Nonetheless, the Virgin stands by the cross, hour by hour true to her mission to intercede for the entire world.  Her pain is palpable.  Her lament is moving and yet there is true nobility in her devotion.  When all the disciples, except John the Beloved, had fled because of their fear, she and the other women stood there unafraid. St. Romanos the Melodist has captured her grief and her consolation in a kontakion (a combination of troparia of the same structure, connect alphabetically or acrostically) used on Great and Holy Friday.  As we, the Church prepare for Holy Week and the revelation of the pain and suffering of Christ, Our Lord and God we will also be reminded of the deep sorrow of His mother as she stands by the Cross with pain in her heart and tears in her eyes. The dialogue between the Theotokos and her Son becomes the revelation of God’s plan of salvation in poetry. This kontakion is lyrical theology, the stavrotheotokion with the voice of response by our Crucified Lord.
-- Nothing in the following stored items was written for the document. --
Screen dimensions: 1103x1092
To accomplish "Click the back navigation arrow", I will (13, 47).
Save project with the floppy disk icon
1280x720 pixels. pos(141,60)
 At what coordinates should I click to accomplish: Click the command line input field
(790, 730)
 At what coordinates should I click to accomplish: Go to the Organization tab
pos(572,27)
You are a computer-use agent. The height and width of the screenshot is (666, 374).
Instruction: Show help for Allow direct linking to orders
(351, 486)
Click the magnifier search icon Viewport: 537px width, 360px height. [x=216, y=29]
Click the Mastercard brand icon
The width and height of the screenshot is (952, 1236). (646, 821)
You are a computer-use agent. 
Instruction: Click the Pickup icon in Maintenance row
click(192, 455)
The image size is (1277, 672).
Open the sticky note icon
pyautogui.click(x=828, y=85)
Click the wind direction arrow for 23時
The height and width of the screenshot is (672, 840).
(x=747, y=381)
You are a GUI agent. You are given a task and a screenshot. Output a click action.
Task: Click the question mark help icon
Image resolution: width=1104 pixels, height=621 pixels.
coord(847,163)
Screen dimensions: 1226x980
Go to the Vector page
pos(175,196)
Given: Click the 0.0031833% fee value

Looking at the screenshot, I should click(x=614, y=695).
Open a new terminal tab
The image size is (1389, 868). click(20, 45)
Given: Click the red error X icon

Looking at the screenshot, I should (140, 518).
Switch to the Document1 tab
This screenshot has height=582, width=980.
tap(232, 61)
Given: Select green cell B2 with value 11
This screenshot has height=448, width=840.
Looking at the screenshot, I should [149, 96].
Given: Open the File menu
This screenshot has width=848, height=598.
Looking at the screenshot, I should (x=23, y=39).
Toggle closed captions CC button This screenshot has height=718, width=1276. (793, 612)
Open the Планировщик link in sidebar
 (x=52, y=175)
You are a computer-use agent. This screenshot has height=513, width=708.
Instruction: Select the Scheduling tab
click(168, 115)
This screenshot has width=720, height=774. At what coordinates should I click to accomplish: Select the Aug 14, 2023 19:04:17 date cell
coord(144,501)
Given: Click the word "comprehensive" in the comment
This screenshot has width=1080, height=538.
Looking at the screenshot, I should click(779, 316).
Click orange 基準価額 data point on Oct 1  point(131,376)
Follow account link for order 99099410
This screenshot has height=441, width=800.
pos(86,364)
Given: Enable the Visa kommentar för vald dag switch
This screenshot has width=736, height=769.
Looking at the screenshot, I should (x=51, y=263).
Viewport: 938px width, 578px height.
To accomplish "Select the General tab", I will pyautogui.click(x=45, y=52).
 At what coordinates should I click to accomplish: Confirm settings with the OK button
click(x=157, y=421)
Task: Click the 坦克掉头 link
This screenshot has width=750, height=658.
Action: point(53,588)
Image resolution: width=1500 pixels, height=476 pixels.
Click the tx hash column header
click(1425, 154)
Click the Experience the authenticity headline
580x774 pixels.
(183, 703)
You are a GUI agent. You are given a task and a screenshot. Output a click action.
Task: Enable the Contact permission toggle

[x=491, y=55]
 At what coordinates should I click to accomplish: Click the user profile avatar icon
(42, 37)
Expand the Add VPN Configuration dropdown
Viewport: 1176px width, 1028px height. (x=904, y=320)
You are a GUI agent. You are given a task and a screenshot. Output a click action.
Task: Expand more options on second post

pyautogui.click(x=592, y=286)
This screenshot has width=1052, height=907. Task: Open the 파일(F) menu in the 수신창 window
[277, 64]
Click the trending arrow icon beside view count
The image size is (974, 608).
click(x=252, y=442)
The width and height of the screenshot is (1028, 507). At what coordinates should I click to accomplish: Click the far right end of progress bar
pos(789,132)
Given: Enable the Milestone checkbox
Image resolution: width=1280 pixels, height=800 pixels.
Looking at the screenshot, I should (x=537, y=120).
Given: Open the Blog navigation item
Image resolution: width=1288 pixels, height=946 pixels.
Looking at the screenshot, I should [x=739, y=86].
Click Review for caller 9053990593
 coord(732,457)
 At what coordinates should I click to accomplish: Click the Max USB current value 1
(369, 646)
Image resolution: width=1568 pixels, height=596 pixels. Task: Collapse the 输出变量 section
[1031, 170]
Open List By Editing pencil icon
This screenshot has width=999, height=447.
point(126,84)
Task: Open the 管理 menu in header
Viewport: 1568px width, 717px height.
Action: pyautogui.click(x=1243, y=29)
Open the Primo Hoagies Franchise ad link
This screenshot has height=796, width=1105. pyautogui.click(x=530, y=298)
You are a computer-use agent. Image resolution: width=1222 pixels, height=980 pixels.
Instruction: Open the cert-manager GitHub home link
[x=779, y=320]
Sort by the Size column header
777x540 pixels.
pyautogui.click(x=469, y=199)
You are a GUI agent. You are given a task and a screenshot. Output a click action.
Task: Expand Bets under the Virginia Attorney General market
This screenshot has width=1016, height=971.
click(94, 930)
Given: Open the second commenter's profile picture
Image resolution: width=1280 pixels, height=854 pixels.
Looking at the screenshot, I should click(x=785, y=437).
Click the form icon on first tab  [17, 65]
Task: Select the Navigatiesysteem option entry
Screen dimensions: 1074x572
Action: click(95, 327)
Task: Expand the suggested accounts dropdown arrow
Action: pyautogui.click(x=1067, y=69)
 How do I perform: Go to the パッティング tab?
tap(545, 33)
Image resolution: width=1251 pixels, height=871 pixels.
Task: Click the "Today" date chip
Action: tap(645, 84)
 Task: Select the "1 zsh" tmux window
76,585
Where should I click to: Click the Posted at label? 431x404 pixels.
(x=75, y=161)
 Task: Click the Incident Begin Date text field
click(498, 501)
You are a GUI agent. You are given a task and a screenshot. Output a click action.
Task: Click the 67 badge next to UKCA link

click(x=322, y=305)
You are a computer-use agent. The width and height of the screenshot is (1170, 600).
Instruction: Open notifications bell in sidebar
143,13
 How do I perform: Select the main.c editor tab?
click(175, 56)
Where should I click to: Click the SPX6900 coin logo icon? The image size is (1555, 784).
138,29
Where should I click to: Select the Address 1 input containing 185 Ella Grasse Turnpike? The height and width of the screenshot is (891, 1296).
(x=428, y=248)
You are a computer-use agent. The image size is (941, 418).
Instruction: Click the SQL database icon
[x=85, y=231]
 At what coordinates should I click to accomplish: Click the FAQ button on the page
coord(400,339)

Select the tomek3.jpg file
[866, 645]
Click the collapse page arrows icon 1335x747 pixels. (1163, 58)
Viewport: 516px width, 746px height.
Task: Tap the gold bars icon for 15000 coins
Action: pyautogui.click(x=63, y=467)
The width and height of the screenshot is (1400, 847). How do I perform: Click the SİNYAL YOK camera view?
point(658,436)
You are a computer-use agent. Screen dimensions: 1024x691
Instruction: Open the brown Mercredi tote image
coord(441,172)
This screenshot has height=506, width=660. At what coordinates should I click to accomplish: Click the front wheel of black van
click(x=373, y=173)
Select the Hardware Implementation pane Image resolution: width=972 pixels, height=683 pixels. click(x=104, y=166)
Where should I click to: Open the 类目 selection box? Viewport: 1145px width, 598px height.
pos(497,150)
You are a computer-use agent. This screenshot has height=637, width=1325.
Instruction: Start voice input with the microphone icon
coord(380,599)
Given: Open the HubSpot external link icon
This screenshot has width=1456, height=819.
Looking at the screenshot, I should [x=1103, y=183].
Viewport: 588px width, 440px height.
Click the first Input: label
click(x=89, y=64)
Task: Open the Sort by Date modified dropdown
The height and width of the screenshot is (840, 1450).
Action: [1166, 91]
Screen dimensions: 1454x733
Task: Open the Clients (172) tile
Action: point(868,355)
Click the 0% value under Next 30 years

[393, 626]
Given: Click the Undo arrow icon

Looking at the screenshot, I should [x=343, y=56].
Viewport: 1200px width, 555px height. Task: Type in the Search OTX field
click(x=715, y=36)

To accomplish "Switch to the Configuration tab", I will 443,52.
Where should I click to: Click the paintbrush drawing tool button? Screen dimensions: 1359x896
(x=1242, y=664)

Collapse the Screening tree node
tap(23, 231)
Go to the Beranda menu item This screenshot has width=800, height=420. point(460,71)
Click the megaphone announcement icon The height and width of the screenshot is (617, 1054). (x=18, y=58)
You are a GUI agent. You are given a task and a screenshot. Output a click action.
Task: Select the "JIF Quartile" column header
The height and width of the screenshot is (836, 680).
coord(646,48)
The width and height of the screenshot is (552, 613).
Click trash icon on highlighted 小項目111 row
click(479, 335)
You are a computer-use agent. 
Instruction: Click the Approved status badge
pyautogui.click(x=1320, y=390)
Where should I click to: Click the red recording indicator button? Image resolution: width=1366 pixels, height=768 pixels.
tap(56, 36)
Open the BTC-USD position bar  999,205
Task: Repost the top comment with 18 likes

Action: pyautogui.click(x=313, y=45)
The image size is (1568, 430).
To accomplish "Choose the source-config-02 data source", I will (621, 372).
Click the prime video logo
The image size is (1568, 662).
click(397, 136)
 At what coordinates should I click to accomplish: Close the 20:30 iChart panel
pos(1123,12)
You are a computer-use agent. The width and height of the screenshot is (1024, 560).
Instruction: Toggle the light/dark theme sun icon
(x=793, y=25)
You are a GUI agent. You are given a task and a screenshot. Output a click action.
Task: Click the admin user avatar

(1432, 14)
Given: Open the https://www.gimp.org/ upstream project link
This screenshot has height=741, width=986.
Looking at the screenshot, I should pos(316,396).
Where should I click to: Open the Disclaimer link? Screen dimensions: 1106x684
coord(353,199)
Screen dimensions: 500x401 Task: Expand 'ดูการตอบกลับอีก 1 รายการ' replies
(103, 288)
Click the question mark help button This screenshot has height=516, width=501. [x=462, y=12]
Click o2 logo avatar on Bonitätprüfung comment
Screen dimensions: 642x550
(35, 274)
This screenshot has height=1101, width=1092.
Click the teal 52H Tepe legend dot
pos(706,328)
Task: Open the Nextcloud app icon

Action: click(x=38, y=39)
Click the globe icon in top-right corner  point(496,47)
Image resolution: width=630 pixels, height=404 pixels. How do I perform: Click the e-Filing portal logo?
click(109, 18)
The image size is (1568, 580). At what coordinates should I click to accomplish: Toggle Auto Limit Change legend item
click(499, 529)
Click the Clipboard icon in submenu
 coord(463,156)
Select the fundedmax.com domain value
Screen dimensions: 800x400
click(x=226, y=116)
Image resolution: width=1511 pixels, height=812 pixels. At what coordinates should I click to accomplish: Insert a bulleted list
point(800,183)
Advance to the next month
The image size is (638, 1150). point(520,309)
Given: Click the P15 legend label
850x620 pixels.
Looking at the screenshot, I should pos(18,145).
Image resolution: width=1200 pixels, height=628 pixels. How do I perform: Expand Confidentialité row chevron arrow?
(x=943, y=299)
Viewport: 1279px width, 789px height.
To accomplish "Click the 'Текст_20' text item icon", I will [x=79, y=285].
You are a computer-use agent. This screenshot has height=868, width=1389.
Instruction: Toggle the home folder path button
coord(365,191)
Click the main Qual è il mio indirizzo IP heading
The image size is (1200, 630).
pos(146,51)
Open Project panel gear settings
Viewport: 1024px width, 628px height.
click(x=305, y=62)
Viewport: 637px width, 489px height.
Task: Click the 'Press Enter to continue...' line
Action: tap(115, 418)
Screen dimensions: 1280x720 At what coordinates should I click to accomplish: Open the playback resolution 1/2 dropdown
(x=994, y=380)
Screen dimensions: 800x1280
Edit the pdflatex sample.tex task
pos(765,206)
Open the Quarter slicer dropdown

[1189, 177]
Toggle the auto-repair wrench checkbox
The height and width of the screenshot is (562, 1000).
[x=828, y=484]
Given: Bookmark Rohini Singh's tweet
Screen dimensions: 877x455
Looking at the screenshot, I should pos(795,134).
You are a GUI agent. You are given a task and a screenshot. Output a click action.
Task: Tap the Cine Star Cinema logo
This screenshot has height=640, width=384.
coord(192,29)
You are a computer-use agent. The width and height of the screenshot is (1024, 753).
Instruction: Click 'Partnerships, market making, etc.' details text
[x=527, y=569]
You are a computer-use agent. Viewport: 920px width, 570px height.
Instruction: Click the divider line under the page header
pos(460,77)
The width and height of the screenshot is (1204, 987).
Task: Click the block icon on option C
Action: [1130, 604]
Christ assures the Theotokos just as she witnesses his hanging on the Cross, she would receive the grace of being the first to see His glorious resurrection.

“Courage, Mother because you will see me first on my coming from the tomb.  I am coming to show you by how many toils I ransomed  Adam and how much I sweated for his sake. I shall show it to my friends by showing the marks in my hands and then you will see Eve, Mother, living as before, and you will cry out with joy:  ‘He has saved my forebears, my Son and my God.’*

*(St. Romanos the Melodist. On the Life of Christ: Kontakia. Translated by Archimandrite Ephrem Lash. Edited by Kerry Brown, The Sacred Literature Series. New York et al.: HarperCollins Publishers, 1995, p. 148).